**Source material:**
►

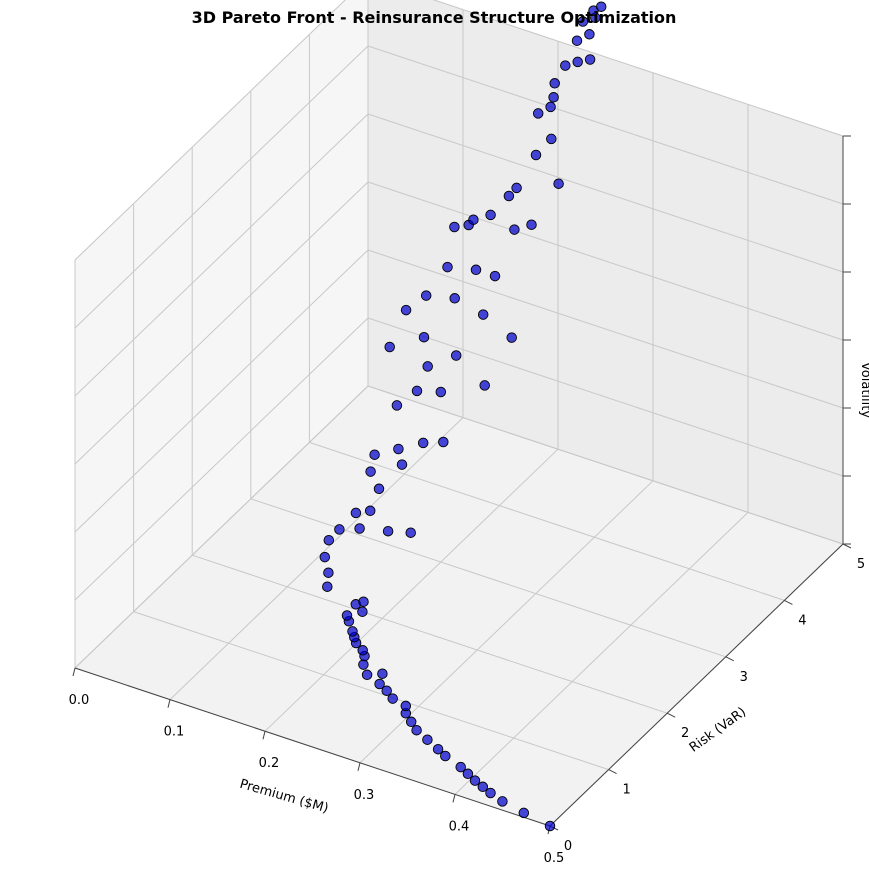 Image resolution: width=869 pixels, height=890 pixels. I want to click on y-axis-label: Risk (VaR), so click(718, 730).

◄
►

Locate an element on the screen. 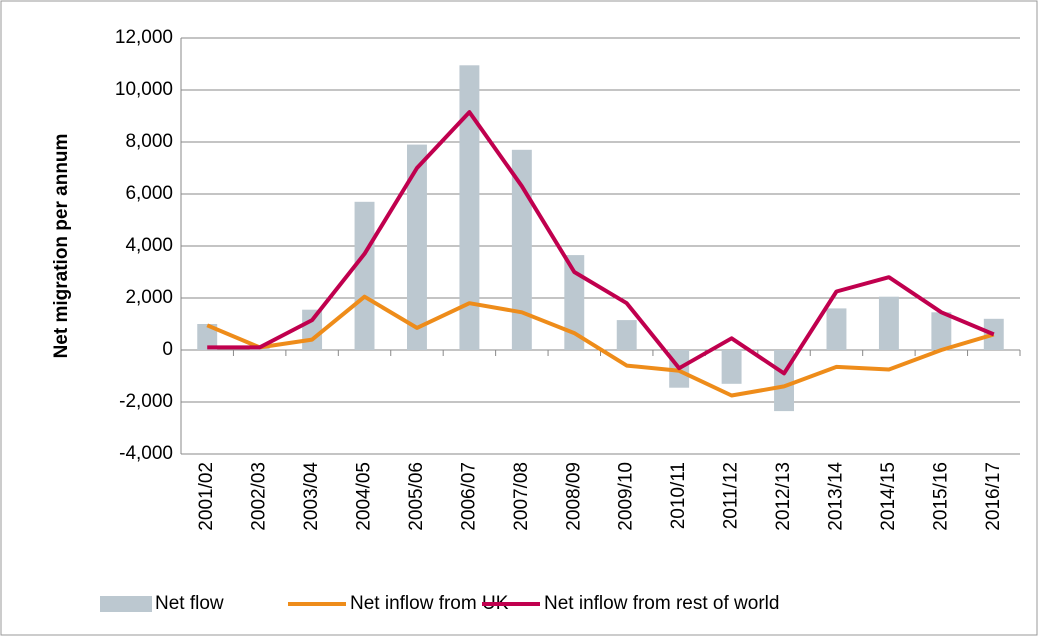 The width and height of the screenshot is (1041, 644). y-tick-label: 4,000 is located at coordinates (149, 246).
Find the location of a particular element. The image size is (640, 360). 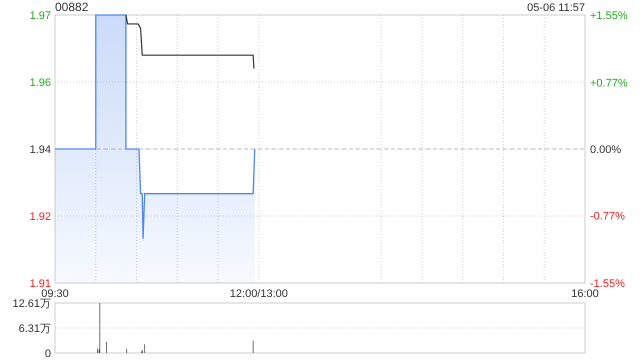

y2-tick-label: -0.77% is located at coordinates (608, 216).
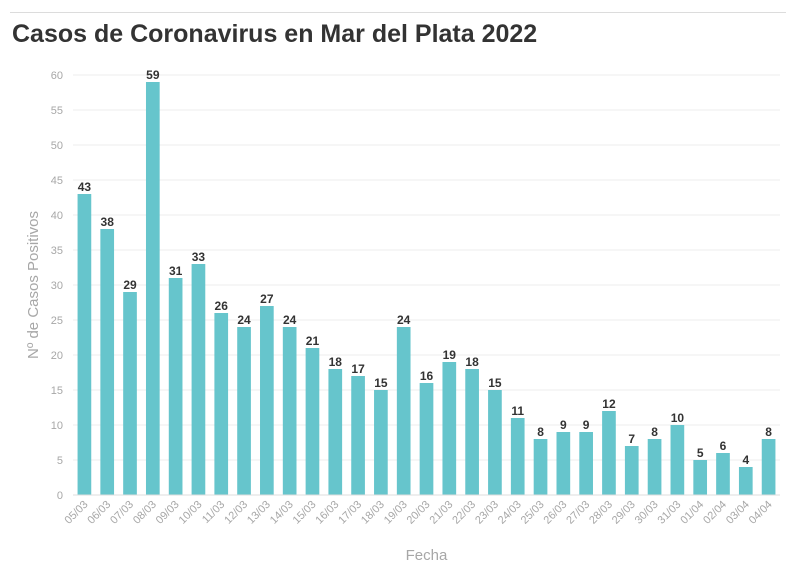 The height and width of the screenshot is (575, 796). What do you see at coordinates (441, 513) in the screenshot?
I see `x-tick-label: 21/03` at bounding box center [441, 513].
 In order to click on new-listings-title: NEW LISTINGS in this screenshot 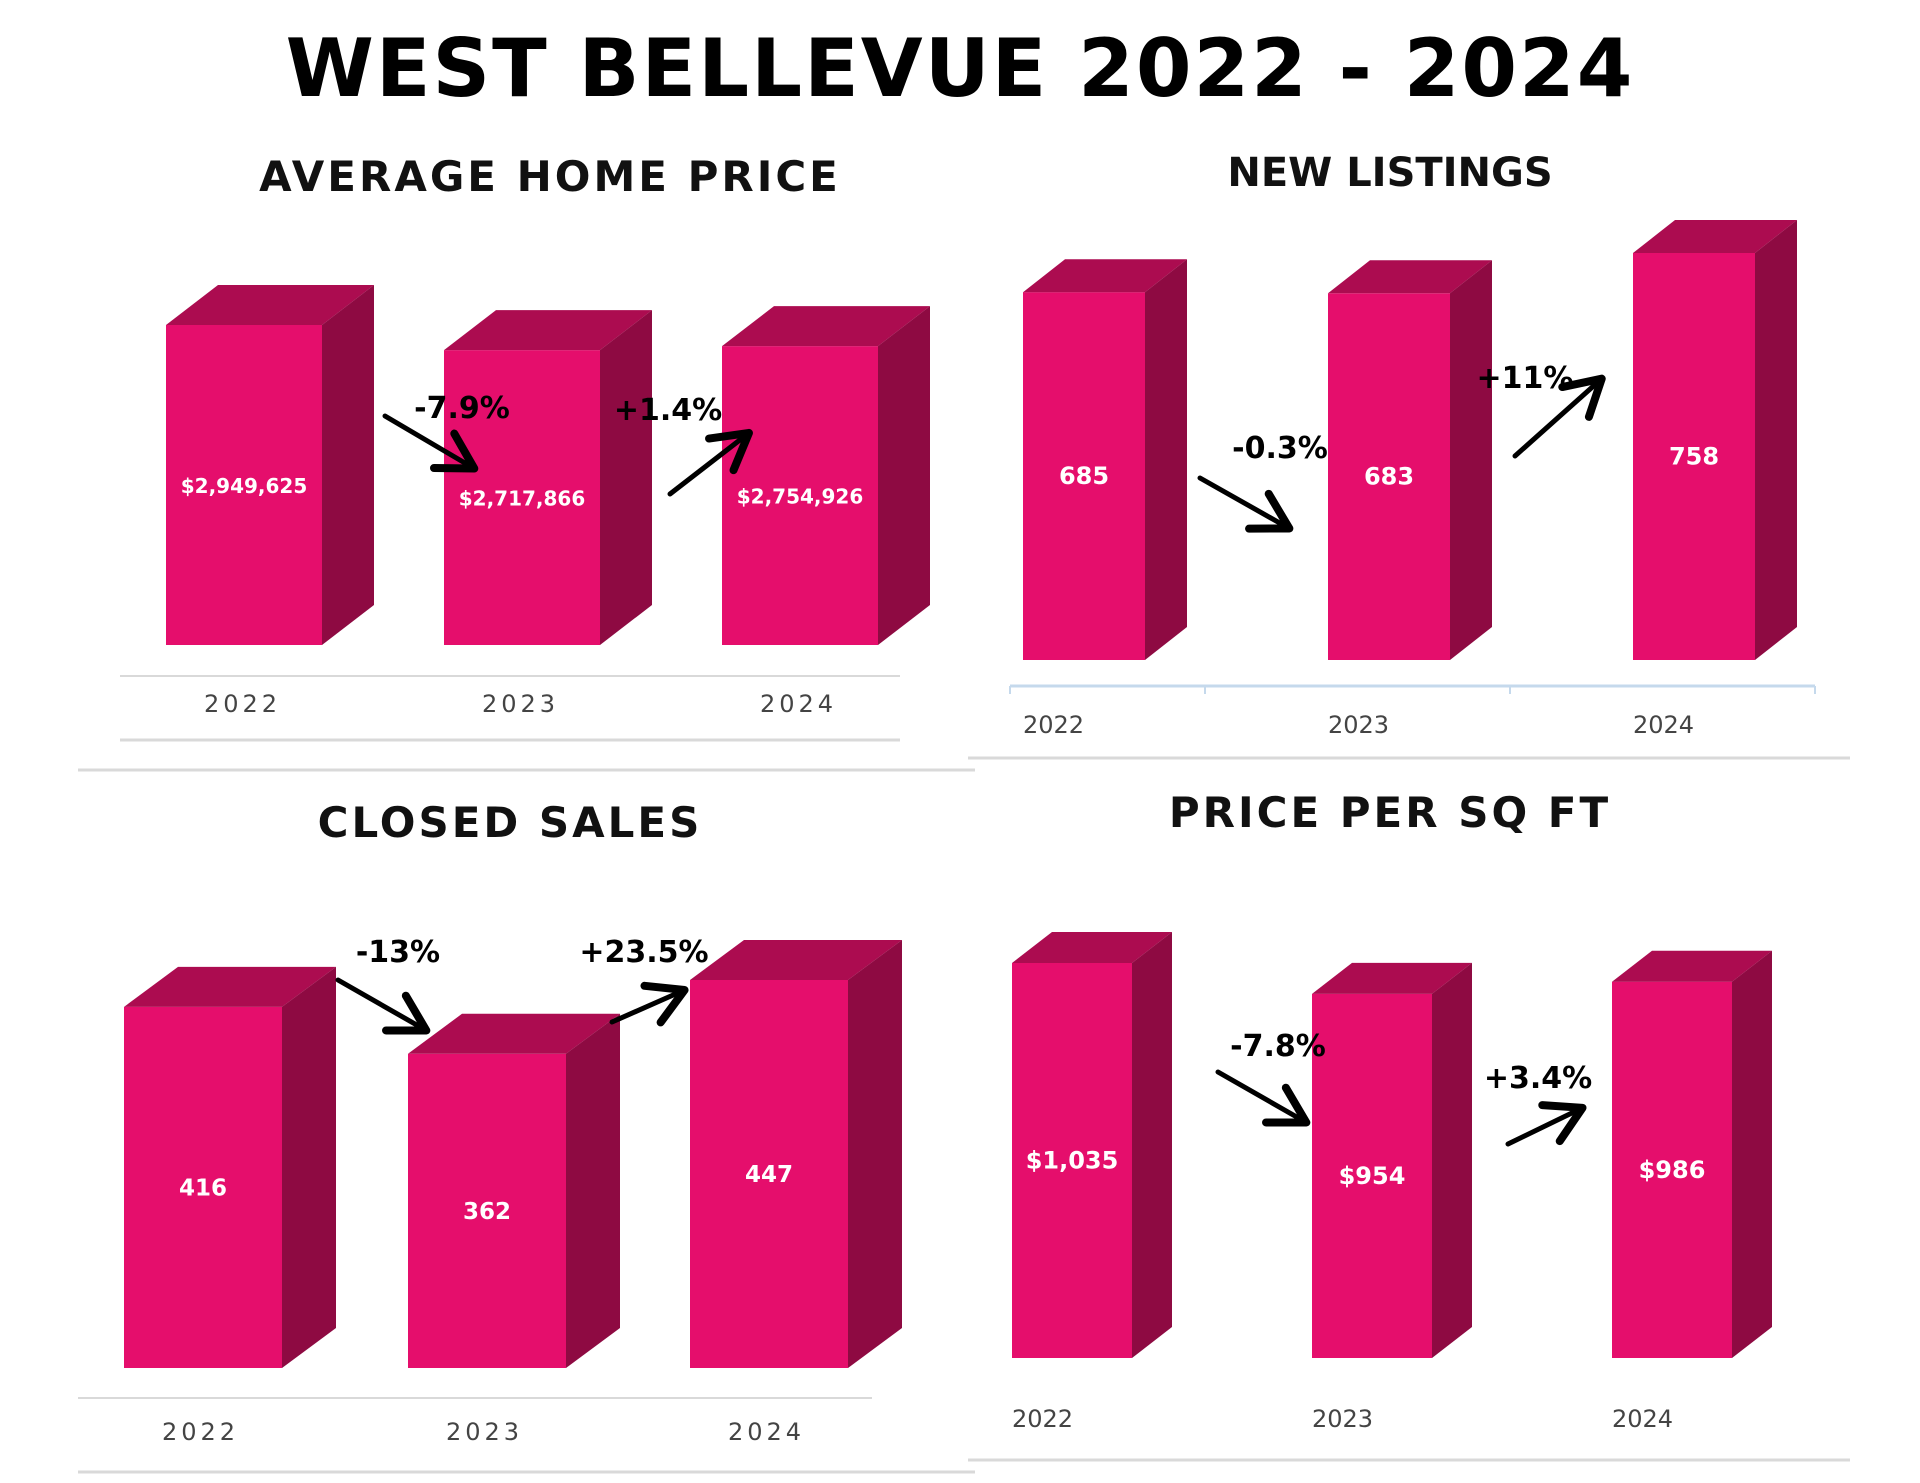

◄

Rewrite the rows starting with the one containing "Find the location" and going on through the one containing "The height and", swapping "particular" for "specific" and keeping everything else unchanged. Leave the pictures out.

Find the location of a specific element. The image size is (640, 360). 

y2-tick-label: -0.77% is located at coordinates (608, 216).
 The height and width of the screenshot is (575, 796). What do you see at coordinates (441, 513) in the screenshot?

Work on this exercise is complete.